My Grandchild’s Journey:
A little over 3 years ago, upon learning of the impending birth of my first grandchild, I decided to document my thoughts so I could share them someday with what I didn’t know at the time would be my first of 2 grandsons. I ended up writing 8 short pieces over several months and then got busy on other projects and discontinued my journal. Over the next few days I’ll publish these raw drafts as a tribute to my first grandson and his little brother who is now closing in on his fourth month among us. Since they were short entries, I’ll be posting them 2 at a time.
My Grandchild’s Journey: Part 1
Beginning with this post, I will be chronicling my first grandchild’s journey from 12 weeks after conception to birth, and beyond.
My daughter and son in law are complicit in a miracle; a miracle that the greatest minds the world has ever known cannot explain. No one can explain how the miraculous spark of life began my grandchild’s journey to birth where he or she will join over 6 billion other human beings. This child will be one of us and at the same time will be totally unique and different from any other human being that ever has or ever will exist. On or about the middle of next March, we will welcome this one of a kind bundle of joy to the world.
At 12 weeks my grandchild was 2 ½” long, about the size of a peanut. Even at this stage of life he or she already presented an image that was unmistakably human.
As this special gift continues to grow and flourish in my daughter’s tummy, we have started to lobby for our choice of names, while we all know the final choice will rest with the parents.
My daughter and her husband chose life. They could have seen her pregnancy as a horrible mistake or an inconvenience and ended the life of this child under our laws. They could have gone about living their lives without the responsibility of having to care for a child and worrying about runny noses and dirty diapers, but they didn’t.
None of us knows what the future holds for this child but we do know my grandchild will be given a chance to have a future.
The sad reality is that millions of babies in America will have the chance for a future denied them for all the wrong reasons and to all our detriment between now and the time my grandchild is born.
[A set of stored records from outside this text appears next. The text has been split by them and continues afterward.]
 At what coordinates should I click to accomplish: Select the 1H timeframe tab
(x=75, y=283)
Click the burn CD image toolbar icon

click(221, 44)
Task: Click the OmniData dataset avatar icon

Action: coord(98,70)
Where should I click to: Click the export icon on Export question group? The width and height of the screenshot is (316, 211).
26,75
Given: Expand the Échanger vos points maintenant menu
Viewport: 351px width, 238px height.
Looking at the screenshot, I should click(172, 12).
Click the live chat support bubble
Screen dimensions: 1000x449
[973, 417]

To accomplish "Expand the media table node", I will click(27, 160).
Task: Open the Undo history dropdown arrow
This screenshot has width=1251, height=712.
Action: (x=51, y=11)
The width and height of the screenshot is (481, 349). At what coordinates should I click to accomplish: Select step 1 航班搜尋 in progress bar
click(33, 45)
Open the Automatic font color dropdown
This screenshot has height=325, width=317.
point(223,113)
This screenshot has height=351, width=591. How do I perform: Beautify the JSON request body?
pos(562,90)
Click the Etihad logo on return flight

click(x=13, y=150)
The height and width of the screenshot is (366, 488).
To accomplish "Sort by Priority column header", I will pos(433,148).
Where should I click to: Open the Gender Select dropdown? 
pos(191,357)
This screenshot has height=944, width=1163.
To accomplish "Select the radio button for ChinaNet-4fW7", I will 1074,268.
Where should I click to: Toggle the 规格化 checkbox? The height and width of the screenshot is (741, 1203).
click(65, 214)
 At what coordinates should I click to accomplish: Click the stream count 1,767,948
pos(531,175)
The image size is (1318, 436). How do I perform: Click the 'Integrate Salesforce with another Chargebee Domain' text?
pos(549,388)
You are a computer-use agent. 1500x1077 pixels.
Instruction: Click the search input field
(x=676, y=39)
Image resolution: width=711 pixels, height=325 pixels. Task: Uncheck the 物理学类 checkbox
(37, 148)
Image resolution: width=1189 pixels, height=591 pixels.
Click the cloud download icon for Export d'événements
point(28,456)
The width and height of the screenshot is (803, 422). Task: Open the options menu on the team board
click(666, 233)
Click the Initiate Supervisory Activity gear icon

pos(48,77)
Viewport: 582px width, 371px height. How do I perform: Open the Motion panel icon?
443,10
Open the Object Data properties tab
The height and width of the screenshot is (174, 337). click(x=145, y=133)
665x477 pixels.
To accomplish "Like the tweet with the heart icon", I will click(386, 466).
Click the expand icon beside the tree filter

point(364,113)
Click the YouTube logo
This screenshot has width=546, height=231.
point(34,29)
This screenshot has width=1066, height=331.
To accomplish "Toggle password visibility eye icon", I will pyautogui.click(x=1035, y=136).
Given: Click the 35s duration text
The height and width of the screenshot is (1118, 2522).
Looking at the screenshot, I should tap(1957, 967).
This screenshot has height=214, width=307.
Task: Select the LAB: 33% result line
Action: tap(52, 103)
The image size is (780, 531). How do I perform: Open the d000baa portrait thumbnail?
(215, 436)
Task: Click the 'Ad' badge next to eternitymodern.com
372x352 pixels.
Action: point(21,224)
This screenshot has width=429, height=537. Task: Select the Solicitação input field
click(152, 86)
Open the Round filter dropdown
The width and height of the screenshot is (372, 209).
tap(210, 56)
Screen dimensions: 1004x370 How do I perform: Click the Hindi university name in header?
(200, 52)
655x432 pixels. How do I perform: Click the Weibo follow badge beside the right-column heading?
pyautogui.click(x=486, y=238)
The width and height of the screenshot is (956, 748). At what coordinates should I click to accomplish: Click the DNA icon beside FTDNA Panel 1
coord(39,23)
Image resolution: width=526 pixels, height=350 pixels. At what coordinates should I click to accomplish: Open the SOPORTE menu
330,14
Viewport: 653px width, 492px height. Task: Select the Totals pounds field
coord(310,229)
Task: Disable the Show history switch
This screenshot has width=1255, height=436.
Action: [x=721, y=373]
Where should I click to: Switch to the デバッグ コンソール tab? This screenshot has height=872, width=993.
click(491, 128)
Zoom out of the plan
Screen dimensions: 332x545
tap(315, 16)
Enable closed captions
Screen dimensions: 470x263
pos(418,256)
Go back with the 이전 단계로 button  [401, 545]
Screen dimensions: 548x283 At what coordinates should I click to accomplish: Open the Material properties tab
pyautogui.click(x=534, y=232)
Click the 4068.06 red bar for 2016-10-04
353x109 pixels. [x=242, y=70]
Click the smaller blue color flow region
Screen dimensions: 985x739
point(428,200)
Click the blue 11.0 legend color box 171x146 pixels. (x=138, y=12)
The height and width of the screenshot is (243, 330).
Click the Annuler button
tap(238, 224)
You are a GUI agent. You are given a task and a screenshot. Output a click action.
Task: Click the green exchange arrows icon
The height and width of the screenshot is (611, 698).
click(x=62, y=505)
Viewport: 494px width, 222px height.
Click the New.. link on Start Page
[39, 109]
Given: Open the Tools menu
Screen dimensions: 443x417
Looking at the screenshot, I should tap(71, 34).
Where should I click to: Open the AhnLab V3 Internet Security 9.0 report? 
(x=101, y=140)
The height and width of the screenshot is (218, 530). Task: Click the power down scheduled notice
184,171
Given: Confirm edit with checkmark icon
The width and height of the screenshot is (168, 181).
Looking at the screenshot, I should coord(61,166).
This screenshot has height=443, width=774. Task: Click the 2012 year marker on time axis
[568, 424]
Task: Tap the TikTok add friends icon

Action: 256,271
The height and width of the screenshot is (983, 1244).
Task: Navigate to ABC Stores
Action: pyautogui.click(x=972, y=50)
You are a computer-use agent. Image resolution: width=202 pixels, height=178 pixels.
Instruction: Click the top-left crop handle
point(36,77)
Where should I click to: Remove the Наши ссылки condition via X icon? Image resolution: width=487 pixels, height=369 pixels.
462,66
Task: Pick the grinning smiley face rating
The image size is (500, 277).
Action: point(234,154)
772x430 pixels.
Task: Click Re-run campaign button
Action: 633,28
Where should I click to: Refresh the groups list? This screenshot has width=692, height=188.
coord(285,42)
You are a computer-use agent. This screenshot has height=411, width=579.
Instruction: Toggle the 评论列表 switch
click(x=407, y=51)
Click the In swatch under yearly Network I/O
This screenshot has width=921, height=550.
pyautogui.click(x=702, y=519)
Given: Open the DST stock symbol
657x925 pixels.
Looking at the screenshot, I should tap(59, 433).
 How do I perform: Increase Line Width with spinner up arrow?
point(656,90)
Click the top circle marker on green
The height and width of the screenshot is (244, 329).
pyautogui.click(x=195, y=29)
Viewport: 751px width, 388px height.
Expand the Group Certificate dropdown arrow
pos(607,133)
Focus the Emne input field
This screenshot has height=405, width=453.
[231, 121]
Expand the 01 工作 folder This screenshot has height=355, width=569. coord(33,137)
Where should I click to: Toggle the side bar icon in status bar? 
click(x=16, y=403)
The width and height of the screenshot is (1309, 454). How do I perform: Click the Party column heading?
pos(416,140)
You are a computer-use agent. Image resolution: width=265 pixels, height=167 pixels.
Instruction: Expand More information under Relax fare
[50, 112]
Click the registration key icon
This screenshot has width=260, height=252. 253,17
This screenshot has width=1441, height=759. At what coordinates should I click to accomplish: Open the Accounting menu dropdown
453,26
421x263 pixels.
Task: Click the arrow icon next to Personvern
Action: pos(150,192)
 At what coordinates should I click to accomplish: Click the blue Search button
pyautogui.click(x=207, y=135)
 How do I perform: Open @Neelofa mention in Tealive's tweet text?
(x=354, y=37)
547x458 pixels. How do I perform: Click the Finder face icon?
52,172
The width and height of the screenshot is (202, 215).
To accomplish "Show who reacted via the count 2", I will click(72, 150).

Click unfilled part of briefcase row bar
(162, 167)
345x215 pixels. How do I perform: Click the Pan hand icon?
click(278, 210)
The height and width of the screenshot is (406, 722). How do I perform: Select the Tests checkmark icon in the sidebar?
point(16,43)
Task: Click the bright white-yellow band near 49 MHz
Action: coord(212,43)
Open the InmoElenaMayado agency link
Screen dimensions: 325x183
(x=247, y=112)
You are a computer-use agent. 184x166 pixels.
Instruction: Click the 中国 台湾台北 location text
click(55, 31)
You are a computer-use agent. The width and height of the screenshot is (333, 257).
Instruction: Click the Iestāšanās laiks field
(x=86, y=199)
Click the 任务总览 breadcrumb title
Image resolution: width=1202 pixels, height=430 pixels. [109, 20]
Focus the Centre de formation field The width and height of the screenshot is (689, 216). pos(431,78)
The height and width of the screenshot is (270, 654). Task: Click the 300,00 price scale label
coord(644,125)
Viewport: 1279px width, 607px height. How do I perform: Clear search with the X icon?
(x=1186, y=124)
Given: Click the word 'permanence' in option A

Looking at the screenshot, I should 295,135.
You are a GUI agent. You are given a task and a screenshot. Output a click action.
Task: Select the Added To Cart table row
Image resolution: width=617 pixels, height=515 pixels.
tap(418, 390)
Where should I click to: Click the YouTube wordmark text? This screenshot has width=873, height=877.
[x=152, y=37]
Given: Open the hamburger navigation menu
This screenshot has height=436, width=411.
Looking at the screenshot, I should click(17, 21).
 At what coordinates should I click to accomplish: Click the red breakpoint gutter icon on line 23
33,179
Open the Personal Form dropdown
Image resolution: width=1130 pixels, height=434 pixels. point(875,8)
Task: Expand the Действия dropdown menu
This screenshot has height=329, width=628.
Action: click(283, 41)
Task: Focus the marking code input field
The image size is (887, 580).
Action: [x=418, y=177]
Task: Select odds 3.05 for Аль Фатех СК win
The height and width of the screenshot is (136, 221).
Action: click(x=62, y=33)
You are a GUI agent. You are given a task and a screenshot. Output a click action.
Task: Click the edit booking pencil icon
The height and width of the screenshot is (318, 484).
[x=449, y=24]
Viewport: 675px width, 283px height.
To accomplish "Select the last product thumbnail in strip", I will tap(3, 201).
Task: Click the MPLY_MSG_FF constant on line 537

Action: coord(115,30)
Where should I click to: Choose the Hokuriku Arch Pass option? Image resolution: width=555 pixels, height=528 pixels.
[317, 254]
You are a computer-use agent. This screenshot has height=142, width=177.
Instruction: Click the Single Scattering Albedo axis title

I know it sounds corny, but it’s true. It’s not a choice, it’s a life.
My Grandchild’s Journey: Part 2
At 16 weeks my grandchild is developing at an incredible rate. In the past 4 weeks he or she has doubled in length and increased in body mass from the size of a peanut to that of a large pear.
Even at this early stage of life, a strong heartbeat is easily detectable and my grandchild is irrefutably a living, unique, human being, having been endowed by our Creator with the very same right to life as you and me. My grandchild is, at the same time, evidence of the fragility of life and the relentless nature of a new life seeking its place in the world.
Just 16 weeks ago my grandchild did not exist. Today this child’s DNA is directing its development with a precision that dwarfs the ability of all the world’s super-computers. The unseen signals emanating from my grandchild’s DNA will orchestrate his or her journey to birth, and has already programmed its bodily functions and characteristics for its entire life.
Just like the miraculous spark of life that started my grandchild’s journey, the intricacies of the genetic code, while slowly being unraveled, are still not fully understood. And just how a human being’s genetic code and DNA is originally programmed still defies explanation.
In less than 2 weeks a sonogram will be performed to confirm that all the body parts of one of the world’s newest citizens are developing properly. From that point its development and preparation for live birth will continue to accelerate.
The more I ponder the impending birth of my grandchild, the more questions I have. When the universe was created it contained a finite amount of iron. Where did the iron in my grandchild’s blood come from? What is the animating life force that is controlling my grandchild’s heartbeat as I write this, and where does it come from? What will make his or her hair and fingernails grow and how will every scrape and bruise my grandchild ever gets begin to heal and continue to heal without him or her even knowing it is happening?
Maybe my grandchild will be the one who can finally answer these questions.